Paula Roy: Whole Foods in Half the Time

Sep
08
2015

Terrifically Tasty Tomato & Goat Cheese Tarts

A fast and flavourful brunch, lunch or appetizer

by: Paula Roy
Ripe tomatoes and tangy chevre make delicious tart filling

Sweet cherry tomatoes and tangy goat’s milk cheese are one of those ideal pairings that will never go out of style. Add in a little fresh basil and it’s a great flavour combination that everyone in the family seems to love. Because of their subtle taste and creamy texture, these tarts are always a big hit at any time of day. Using pre-made little tart shells, available in the freezer section of most grocery stores, means you can whip up a batch of tarts in mere moments. Make them look prettier on the platter by letting them cool a little bit extra, then remove the foil liners before serving.

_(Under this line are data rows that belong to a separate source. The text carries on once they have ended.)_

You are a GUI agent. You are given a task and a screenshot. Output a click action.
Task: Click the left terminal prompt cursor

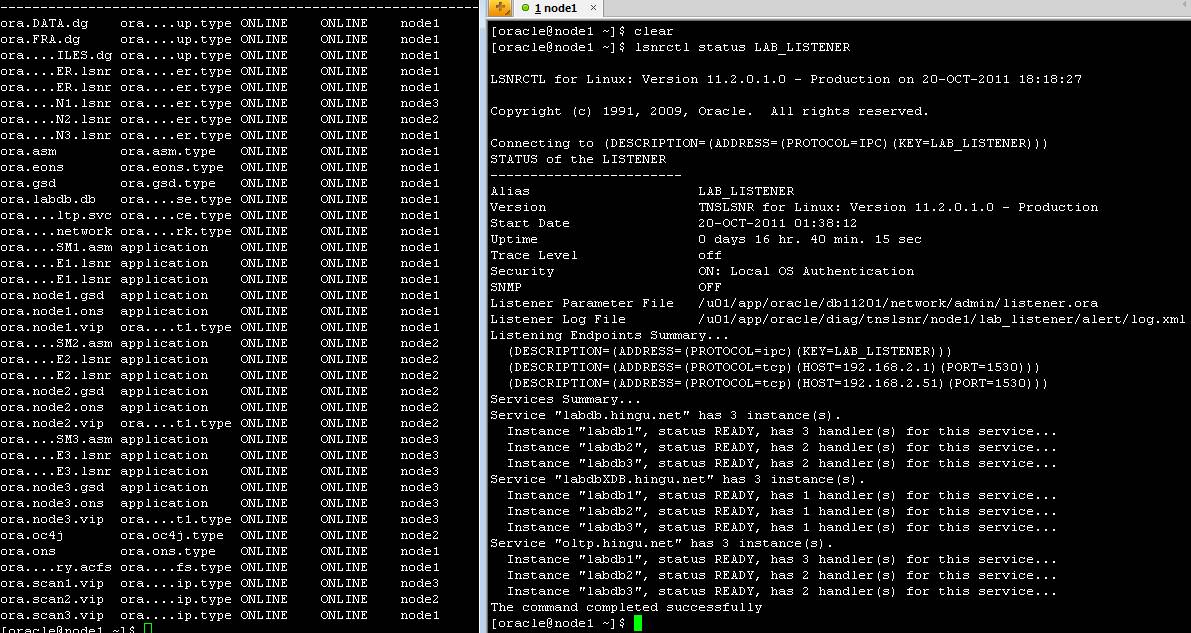(x=147, y=629)
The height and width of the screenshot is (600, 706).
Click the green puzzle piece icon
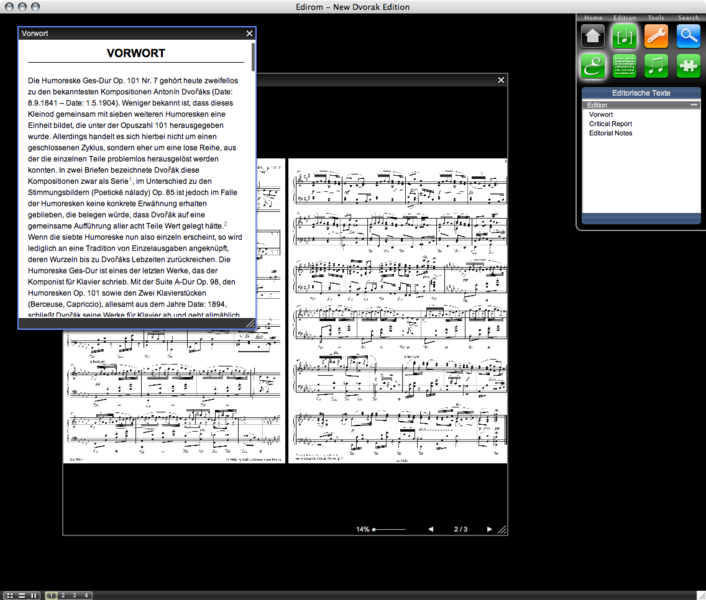pos(687,66)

You can make the tarts up to six hours ahead of time; store them at room temperature. Leftovers (though you likely won’t have any) can be refrigerated, though the pastry won’t be as crisp the next day.

Tomato Goat Cheese Tarts 

 

Ingredients

12 frozen three-inch tart shells
1/4 cup packed fresh basil leaves
5 ounces goat cheese, softened
3 tbsp butter, well softened
1/4 cup sour cream
1 egg, lightly beaten
18 cherry tomatoes, halved

 

Directions 

   Preheat oven to 375F.

   Chop basil.

   In a medium bowl, whisk together basil, goat cheese, butter, sour cream and egg until well blended.  Season with salt and pepper.

   Place tart shells on a baking sheet, leaving a little space between each one.

   With a small spoon, carefully fill tart shells (leaving a little room at the top for the tomatoes).

   Gently place three tomato halves, cut side up, in each tartlet, pressing lightly into filling.  Season tomatoes with salt and pepper (use truffle salt if you have it).

   Bake tarts until pastry is golden and custard is set and just beginning to crack, about 12 - 14 minutes.

   Transfer cooked tarts a wire rack to cool. Serve warm or at room temperature.